Сунул Степан босые ноги в валенки — и к дядьке Якову:

— Пошто ты сушки-то на рябине развесил, дядюшка Яков?

— А штоб ты, Степ, знал, что сушка на рябине растет.

Степан уже хитрый был, сообразил:

— Мне, выходит?

— Тебе.

Побежал Степан белые сушки с рябины обирать. Целые пригоршни насобирал. Всех сестер и мать и отца угостил. В чаю распаривали, ели.

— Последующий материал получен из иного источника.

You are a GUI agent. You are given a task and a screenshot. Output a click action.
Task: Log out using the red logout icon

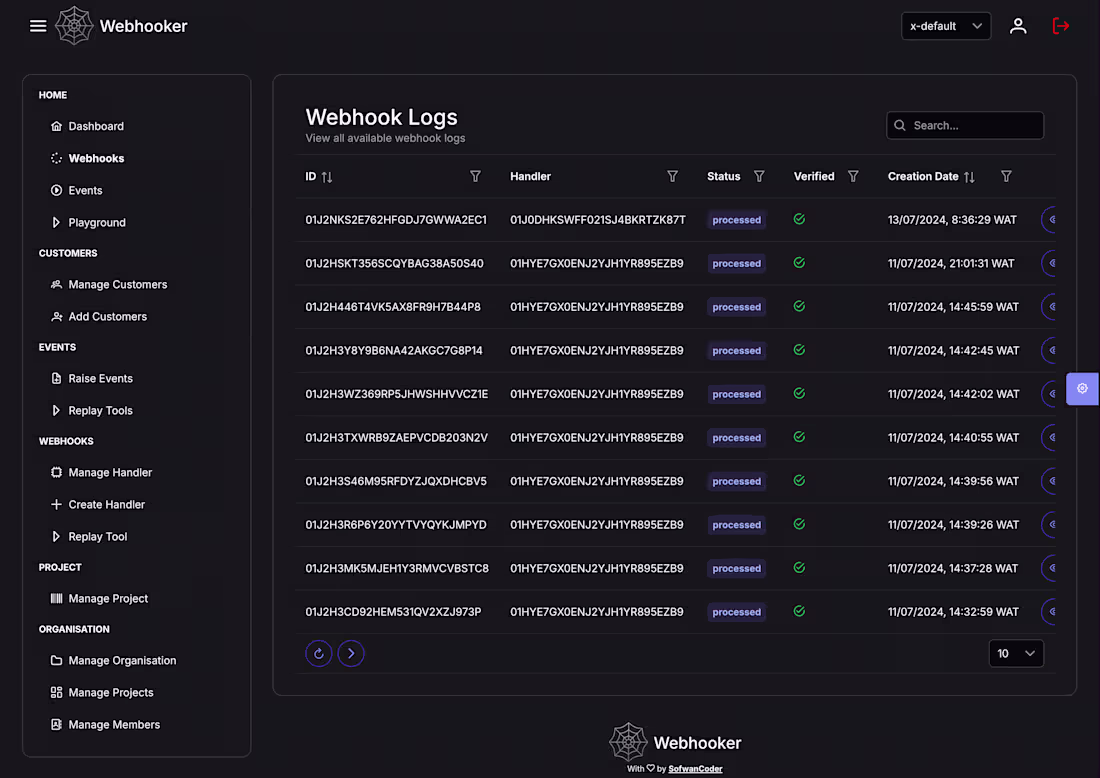(x=1060, y=26)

Почему-то вспомнилось, как они с Тимоней катались на самодельных коньках по только что замерзшему пруду. Лед жутковато потрескивал под ногами. Страшно, а кататься хочется — невтерпеж: кузнец только что приделал к деревянным колодкам полозки из настоящего железа. Как тут удержишься!

Степка разбежался. Далеко несет. Лед визжит под полозом: жжа-а-а-а. И вдруг — ничего не может понять. Треск, хруст. Полный рот воды. Провалился. Начал руками бить, за край льдины ухватился, а лед крошится. Тимоня хочет подъехать поближе, руку подать ему.

Степан отплевывается и орет:

— Не подходи, не подходи! Жердь мне подай!

Тимоня притащил жердь. Еле выбрался Степан. Вода с него льет, одежда затвердела, стала будто листовое железо. Домой не пойдешь. Не миновать порки. Обсушился у Тимони.

Тетка Аграфена подала кружку чаю с малиной, ноги и грудь растерла бодягой. Ух, жгло, ух, жарко было! А ведь не заболел Степан.

Тимоня потом хвалился:

— Не будь меня, утоп бы ты, Степка.

Да, могло и такое случиться, и захворать бы мог, но утонуть не утонул бы, неглубок был пруд. А от простуды Аграфена вылечила.